A solid-state imager, for example, of CCD (charge coupled device), CPD (charge priming device), CSD (charge sweep device), and MOS type has an imager body made up of imager elements and a shift register. The imager body is adapted such that signal charges are generated by the imager elements responding to received light according to a picked up optical image and the signal charges are transferred by the shift register to be delivered from an output terminal.
In such a solid-state imager, there is provided a peripheral circuit including such as a drive circuit providing clock signals and the like for driving the solid-state imager body, i.e., the imager elements and the shift register receiving the signal charges therefrom so as to transfer the same, and a signal processing circuit.
Conventionally, such a device, in general, has been formed on separate semiconductor chips, the imager body on one chip and the peripheral circuit on another.
However, with the recent demand for miniaturized and simplified layout of solid-state imagers and for mass producibility of the same, there is a tendency toward incorporating a peripheral circuit such as the drive circuit with the solid-state imager body including the aforesaid imager elements, shift register, and the like, and disposing them on one common semiconductor chip.

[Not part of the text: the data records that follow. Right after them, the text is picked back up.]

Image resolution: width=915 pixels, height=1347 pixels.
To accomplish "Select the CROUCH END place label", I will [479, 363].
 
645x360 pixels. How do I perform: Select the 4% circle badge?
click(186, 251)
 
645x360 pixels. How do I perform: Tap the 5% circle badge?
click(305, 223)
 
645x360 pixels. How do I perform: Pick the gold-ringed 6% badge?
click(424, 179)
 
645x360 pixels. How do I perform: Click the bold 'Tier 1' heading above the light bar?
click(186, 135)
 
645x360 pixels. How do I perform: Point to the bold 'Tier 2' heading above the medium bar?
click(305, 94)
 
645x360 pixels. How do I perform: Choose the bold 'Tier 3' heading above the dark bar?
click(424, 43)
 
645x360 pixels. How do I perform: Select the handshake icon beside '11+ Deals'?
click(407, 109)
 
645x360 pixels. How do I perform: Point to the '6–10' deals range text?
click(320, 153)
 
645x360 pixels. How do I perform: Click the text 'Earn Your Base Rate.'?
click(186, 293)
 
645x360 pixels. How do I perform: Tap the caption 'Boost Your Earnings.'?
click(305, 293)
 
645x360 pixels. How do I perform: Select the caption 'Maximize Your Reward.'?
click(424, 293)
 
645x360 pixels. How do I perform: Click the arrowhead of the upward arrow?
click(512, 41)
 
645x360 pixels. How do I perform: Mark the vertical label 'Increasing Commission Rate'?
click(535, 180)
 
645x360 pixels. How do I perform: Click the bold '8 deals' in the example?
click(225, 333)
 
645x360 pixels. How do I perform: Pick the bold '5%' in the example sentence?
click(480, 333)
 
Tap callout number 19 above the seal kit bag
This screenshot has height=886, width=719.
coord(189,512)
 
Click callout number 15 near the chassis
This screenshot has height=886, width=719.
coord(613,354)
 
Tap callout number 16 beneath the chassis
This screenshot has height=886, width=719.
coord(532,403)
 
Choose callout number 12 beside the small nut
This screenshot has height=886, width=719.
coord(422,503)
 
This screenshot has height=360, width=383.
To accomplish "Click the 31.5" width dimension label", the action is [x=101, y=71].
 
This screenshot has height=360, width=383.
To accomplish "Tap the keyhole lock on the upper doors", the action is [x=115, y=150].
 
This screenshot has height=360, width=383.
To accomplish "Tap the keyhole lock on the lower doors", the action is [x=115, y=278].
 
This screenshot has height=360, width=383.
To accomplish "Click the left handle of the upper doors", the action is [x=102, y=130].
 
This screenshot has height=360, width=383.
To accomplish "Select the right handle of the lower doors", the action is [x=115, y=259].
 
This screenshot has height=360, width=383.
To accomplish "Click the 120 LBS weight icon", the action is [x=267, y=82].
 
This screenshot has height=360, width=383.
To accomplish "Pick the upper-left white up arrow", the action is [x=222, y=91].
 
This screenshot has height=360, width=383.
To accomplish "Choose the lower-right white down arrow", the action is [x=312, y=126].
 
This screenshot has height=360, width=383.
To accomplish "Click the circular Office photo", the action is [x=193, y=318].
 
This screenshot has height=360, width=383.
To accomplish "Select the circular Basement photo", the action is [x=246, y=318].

In the case of a linear sensor with the aforesaid arrangement wherein the imager elements are linearly disposed, for example, as shown in FIG. 2, a plurality of imager elements 1 are arranged in a line on a semiconductor chip 4 with a pair of shift registers 2 disposed on their both sides, each thereof taking in the signal charges, for example, from every other one of the imager elements 1 corresponding to the light quantities received thereby, for transferring the same, and on the semiconductor chip 4 with the body of the device 3 made up of such imager elements 1 and shift registers 2 disposed thereon, there is also disposed a peripheral circuit 5 including, for example, a timing generator 6, drive circuit 7, and the like. Since, however, the quantity of heat generated by the transistors forming the drive circuit 7 is rather large, it produces problems especially with a linear sensor as shown in the drawing having the imager elements and shift registers distributed over a considerably elongated space. That is, there are produced remarkably large temperature differences between the portion where the drive circuit 7 is disposed and portions spaced apart therefrom, and therefore, considerable unevenness occurs in the thermally generated electric charges, i.e., in the dark currents. The influence of the unevenness in the dark currents is especially serious on such a device as described above treating analog signals, that is, uneven contrast, for example, is produced by the imager of the aforesaid type.